Abstract:
Crop modelling has the potential to assist plant breeding by identifying favourable genotypic (G) traits for specific environments (Es). Sugarcane crop models have not been rigorously evaluated against a factorial GxE dataset. It is imperative that models are evaluated in this way before they are applied to plant breeding problems.
Our objectives were to (1) calibrate, (2) assess, and (3) identify weaknesses and recommend improvements to, three sugarcane models, DSSAT-Canegro, Mosicas and APSIM-Sugar, in relation to their predictions of observed E, G and GxE interaction effects in response to abiotic factors (temperature and solar radiation). Data from an international GxE growth analysis trial were used; these consisted of five irrigated experiments at four sites (Belle Glade, Florida, USA; Chiredzi, Zimbabwe; La Mare, Reunion Island; and Pongola, South Africa), with cultivars N41, R570 and CP88-1762. Observed G and E effects on final above-ground dry mass (ADM) yields were explained in terms of seasonal radiation interception (FIPARa) and seasonal average radiation use efficiency (RUEa). Calibration was undertaken where possible by translating phenotypic parameters derived from observations into model input trait parameter values representing genetic traits.

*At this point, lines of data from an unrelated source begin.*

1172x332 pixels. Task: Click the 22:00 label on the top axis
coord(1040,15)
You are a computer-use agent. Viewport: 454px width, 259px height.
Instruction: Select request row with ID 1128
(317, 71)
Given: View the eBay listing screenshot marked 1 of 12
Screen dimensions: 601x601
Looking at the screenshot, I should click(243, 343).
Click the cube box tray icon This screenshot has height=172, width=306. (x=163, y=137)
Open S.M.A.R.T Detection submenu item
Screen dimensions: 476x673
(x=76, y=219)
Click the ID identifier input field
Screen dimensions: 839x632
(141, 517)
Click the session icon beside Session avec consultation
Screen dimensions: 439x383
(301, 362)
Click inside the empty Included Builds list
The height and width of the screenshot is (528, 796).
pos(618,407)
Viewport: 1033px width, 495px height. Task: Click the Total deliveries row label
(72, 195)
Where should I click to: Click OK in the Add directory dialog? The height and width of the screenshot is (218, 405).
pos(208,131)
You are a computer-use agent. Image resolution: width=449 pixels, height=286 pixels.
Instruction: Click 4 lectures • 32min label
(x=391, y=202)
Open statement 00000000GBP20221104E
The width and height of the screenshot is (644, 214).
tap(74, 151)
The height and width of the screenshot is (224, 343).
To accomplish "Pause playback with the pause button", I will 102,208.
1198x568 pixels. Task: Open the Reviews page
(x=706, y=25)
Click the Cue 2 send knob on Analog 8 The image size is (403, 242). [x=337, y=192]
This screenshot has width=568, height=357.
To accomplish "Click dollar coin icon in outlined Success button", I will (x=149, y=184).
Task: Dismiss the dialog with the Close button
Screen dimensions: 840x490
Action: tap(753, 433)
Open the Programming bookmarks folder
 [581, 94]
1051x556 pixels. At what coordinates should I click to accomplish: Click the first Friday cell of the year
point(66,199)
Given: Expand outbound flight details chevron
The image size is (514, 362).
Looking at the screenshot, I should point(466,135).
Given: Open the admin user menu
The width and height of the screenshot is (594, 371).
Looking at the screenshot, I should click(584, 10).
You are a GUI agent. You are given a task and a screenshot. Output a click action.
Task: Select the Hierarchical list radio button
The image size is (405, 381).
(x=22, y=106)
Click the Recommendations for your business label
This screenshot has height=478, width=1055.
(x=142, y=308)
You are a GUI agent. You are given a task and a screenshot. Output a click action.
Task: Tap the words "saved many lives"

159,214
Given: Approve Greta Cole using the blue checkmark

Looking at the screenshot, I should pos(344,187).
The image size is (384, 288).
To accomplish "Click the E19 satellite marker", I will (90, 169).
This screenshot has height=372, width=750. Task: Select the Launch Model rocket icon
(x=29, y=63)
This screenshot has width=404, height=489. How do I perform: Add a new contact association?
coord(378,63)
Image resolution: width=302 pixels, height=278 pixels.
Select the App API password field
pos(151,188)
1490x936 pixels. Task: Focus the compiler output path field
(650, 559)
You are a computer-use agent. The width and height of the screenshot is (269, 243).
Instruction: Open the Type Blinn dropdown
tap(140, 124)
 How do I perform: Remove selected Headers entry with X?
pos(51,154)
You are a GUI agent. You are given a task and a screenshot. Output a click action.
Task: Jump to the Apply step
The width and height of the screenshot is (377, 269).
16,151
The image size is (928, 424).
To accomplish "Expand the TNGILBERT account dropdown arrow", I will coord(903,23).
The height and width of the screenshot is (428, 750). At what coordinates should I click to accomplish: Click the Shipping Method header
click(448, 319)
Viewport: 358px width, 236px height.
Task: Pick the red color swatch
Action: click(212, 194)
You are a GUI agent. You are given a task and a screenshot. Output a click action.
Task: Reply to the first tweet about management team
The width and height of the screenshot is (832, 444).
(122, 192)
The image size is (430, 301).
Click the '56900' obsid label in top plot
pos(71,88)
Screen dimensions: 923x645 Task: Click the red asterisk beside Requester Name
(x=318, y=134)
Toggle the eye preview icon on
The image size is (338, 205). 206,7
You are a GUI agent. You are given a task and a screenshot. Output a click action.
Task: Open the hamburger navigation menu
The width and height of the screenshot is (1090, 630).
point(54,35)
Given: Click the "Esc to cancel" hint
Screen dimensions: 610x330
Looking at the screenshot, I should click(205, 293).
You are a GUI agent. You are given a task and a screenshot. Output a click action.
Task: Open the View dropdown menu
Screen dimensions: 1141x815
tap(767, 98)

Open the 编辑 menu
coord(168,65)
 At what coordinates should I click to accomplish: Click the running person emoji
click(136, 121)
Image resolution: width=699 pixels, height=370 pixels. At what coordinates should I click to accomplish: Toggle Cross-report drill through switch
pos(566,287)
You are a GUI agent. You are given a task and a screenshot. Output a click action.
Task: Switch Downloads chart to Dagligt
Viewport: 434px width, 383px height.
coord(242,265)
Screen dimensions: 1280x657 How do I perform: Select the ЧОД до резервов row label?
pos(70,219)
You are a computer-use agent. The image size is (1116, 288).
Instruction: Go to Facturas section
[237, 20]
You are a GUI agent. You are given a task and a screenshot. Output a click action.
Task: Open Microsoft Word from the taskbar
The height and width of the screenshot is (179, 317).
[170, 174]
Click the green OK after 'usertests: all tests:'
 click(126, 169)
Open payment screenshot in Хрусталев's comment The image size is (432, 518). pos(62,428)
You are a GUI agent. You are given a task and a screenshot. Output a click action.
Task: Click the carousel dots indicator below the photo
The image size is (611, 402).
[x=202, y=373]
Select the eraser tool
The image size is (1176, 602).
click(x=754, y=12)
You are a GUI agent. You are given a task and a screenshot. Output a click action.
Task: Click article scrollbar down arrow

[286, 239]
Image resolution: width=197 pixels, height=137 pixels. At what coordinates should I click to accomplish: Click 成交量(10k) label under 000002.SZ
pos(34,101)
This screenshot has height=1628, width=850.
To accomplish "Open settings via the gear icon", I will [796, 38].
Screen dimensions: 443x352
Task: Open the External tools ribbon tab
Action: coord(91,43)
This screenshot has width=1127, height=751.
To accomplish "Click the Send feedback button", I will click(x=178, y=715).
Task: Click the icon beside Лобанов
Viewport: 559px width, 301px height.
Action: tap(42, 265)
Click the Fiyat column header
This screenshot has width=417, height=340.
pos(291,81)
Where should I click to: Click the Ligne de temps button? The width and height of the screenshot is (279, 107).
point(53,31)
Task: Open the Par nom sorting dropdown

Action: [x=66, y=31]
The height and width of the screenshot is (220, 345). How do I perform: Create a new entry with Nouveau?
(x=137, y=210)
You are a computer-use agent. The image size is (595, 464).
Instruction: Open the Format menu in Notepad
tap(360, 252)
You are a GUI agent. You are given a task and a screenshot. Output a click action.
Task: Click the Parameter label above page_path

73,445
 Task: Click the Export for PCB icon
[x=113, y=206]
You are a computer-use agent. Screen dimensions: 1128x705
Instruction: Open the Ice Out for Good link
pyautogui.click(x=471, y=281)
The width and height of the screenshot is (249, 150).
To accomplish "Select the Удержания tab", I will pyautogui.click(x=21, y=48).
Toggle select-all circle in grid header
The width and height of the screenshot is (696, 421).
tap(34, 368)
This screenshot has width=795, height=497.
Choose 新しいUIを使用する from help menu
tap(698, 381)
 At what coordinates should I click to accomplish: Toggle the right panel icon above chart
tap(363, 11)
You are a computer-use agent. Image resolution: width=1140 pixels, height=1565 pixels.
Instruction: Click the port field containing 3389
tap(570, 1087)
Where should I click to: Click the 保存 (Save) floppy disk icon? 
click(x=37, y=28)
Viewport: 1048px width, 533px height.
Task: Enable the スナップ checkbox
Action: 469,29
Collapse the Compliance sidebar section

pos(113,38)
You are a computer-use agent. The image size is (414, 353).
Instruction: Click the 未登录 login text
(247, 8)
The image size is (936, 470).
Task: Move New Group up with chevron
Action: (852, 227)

E and G effects on FIPARa were generally simulated satisfactorily, while GxE interaction effects were poorly predicted due to inadequate responses to temperature. E, G and GxE effects on RUEa were poorly predicted by all models, although data shortcomings (arising from uncertainty regarding date of primary shoot emergence and impacts of lodging) prevented us from making strong conclusions in this regard. Models accurately predicted G differences in RUEa during mid-season biomass sampling periods where data confidence was greater. Although the models were able to predict final ADM yield per G and per E reasonably well, none of the models predicted GxE interaction effects well. All models also under-estimated the variation in RUEa and ADM. Recommendations for experimental protocols for exploring RUEa are made. Our key recommendations for future work to improve models for sugarcane breeding applications are to explore G-specific thermal time base temperatures for germination and canopy development processes, and to improve linkages between carbon availability and canopy development.